Were it not for the heavy coats and the piercing cold, they could just as well be setting up a barbecue in the parking lot of the African American Museum. Several long tables are covered in aluminum pans of donated food, a U-Haul truck is filled with blankets and clothes. There's more food set up inside an inflatable tent where more than 1,000 volunteers are doing their part to honor the legacy of Martin Luther King Jr. by feeding the homeless.
"Wherever we are and in spite of how they're looked upon, we're going to offer them food, love, give them attention, encourage them and make them feel that they're significant and important citizens of the city of Philadelphia in spite of the fact that they're homeless and may have economic and social issues. We have an ancestral obligation to help them in spite of their problems at this time," says Sacaree Rhodes, who's bundled up in several layers, sipping a cup of hot soup and keeping a close watch over everyone and everything like a spunkier version of Soul Food's Big Momma.

Rhodes and her group, the African Daughters of Fine Lineage, have been feeding the city's homeless for nearly 20 years. This is the third year the group has served food at the African American Museum on MLK Day. They're joined today by members of Real Men Cook, former police commissioner Sylvester Johnson, Congressman Bob Brady and Mayor Nutter. Nutter recently presented Rhodes with the 10th annual King Day Service Harris Wofford Active Citizenship Award for her work feeding and sheltering the homeless.

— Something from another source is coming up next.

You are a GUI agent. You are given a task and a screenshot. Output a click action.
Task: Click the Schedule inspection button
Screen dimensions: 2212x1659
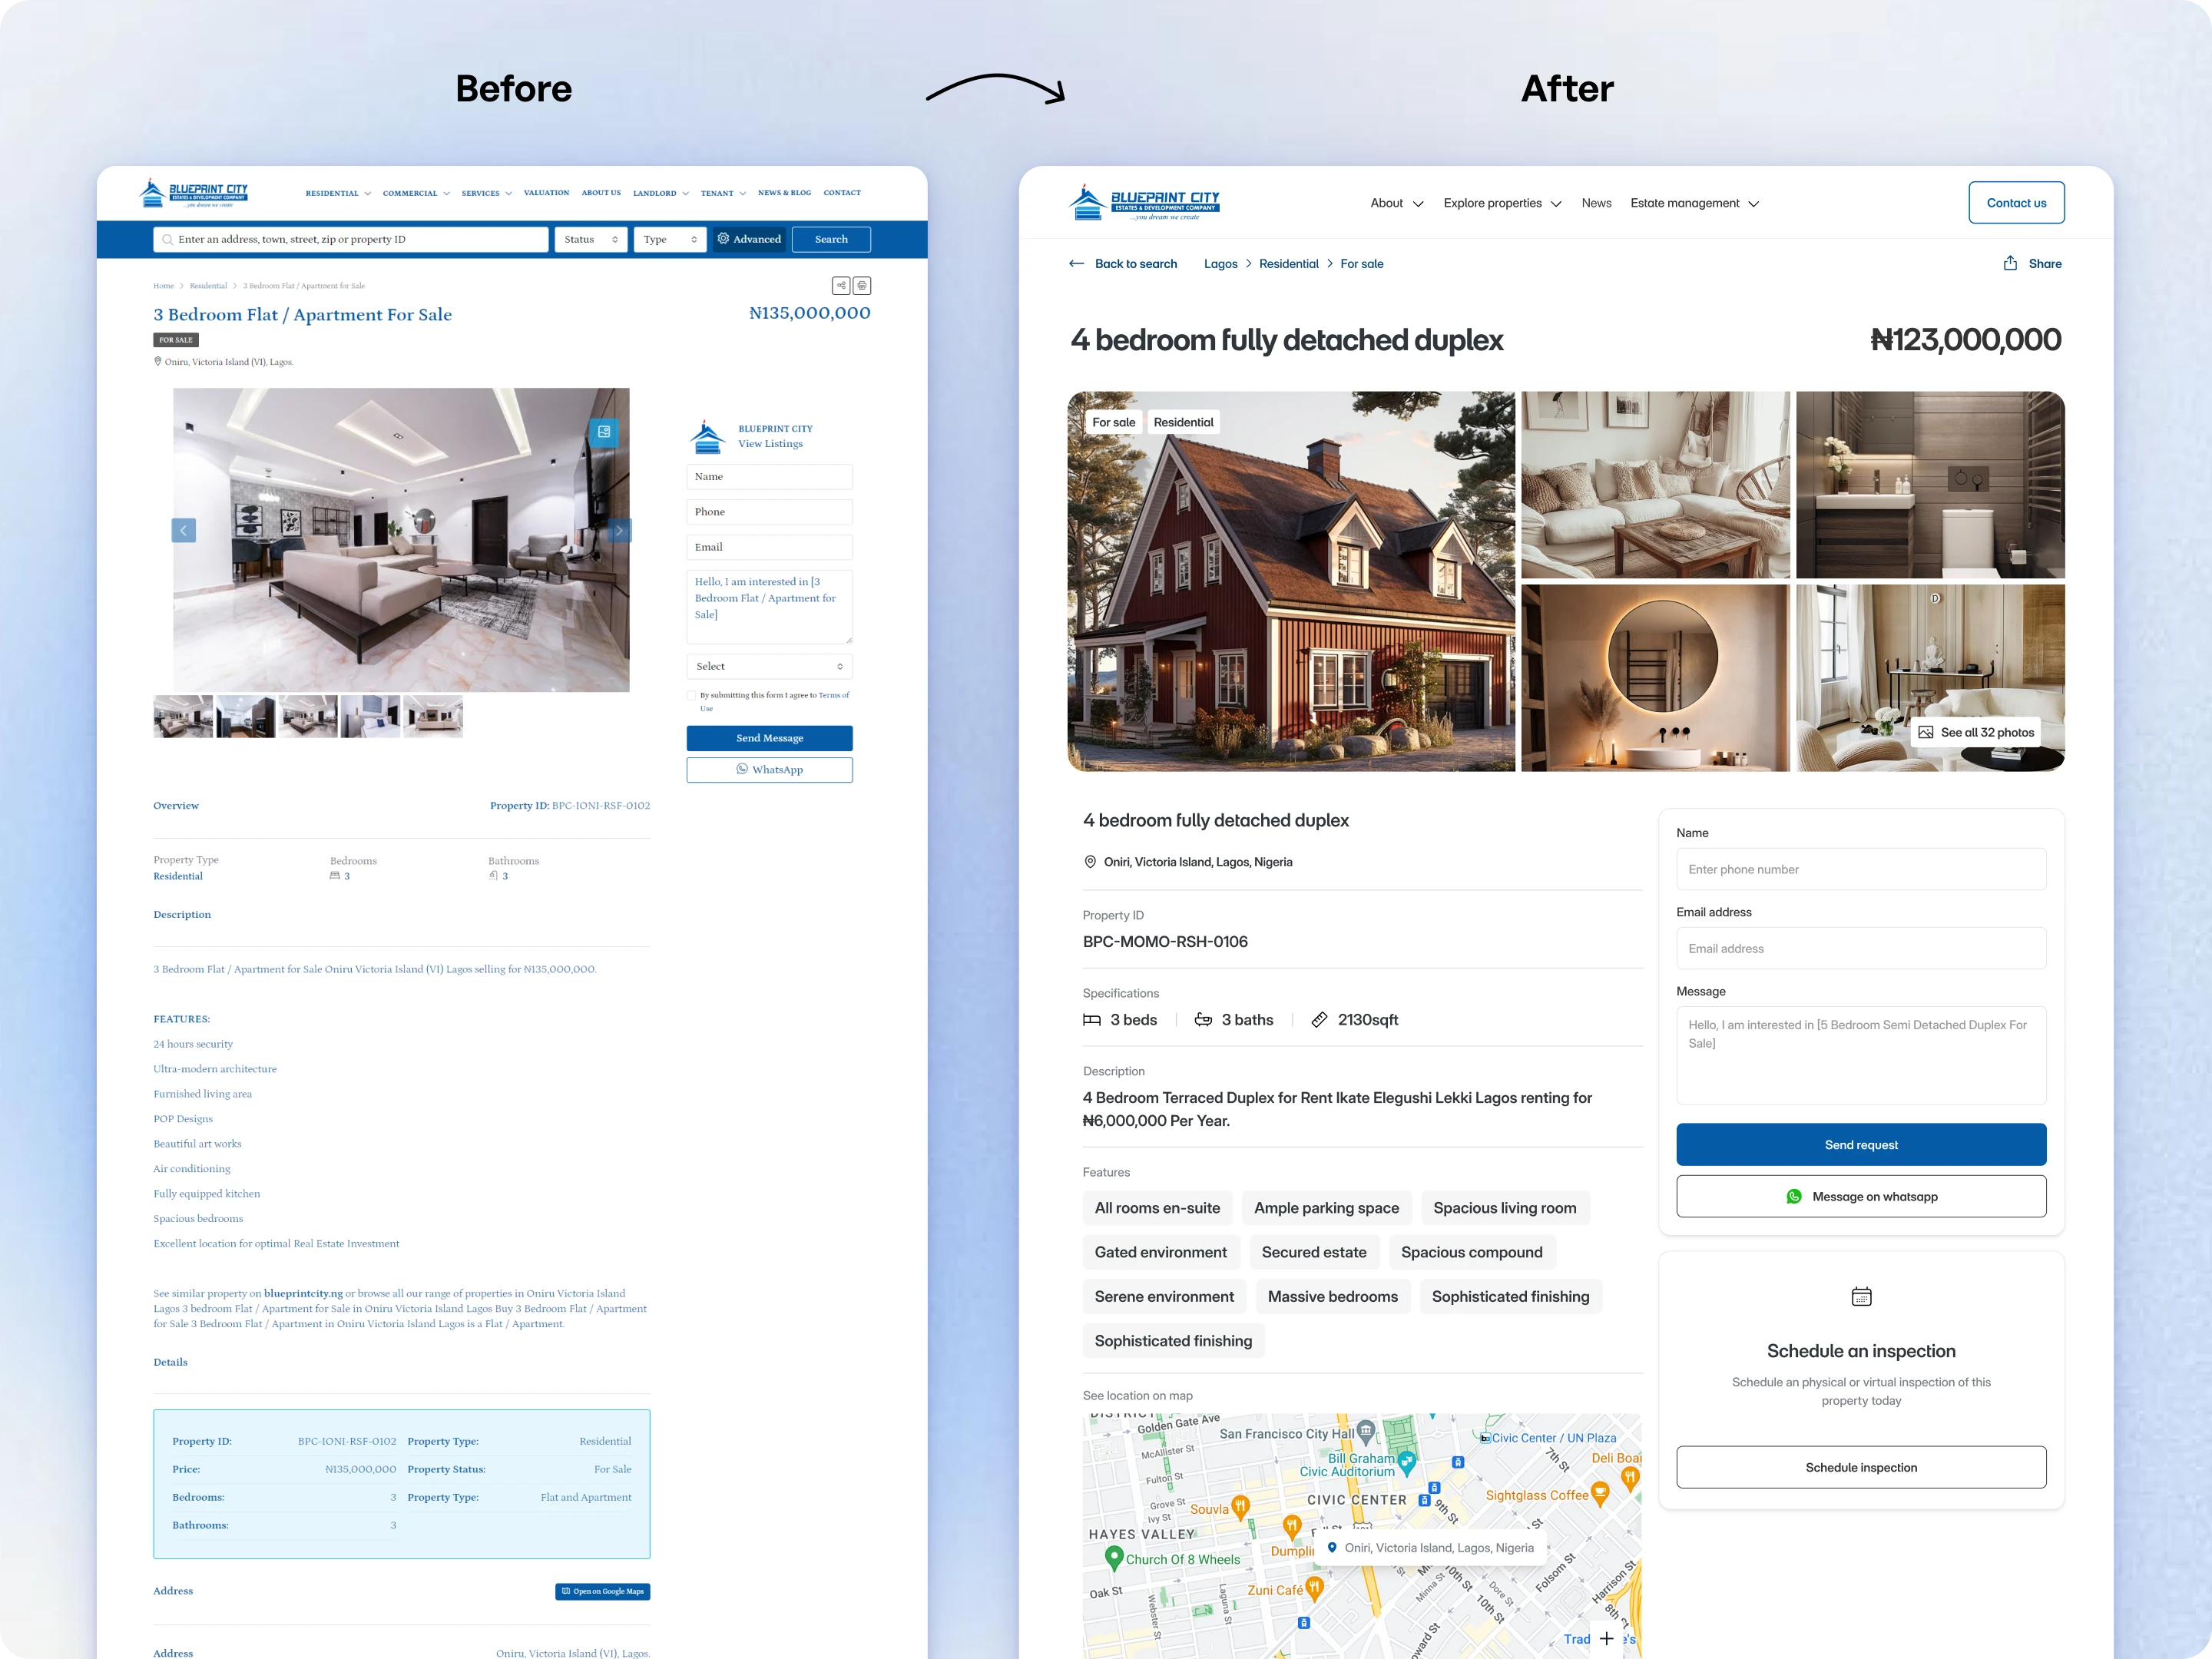pos(1860,1467)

Sadly, it looks like Rhodes and her group won't run out of work anytime soon. Homelessness has been on the rise in the city since 2000--despite the fact the U.S. Department of Housing and Urban Development named Philadelphia one of the seven "best practices" cities for addressing homelessness in 2002.
Although it isn't known exactly why the city's homeless population in 2007 more than doubled since 2000, likely culprits include the slowing economy, redistribution of government social spending, rising unemployment and increasing housing costs.

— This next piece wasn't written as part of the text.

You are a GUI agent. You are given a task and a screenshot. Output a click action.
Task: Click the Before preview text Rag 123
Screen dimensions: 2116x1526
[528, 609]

Greg and Cheryl, a married homeless couple who now live in a shelter, say the event wasn't just about eating. It also gave them an opportunity to learn about their history.
Cheryl thinks a major reason why homelessness persists is that few who have the ability to bring change are motivated to act. "You need the top people to come out and get involved," she says. "That way they'll know the input that's needed to help us out. Not just sit back and listen to it, but come out and live it like we live it." Cheryl says the shelters are an endless cycle. She's hoping for some assistance to get a home for herself and her husband.
Homelessness, says Johnson, "can happen to anyone. That it's happened to these individuals doesn't mean we should neglect them." The former police commissioner has been coming to these events for more than a decade.
The only problem with Monday's event, he concludes, is that the crowd continues to be too big. "The same people who are out here for Thanksgiving and Christmas are still out here today," he says, calling for better use of taxpayer dollars right here at home, instead of far away in Iraq. "Hopefully one day we'll have a holiday where we won't have any people out here to eat because they'll be eating on a daily basis."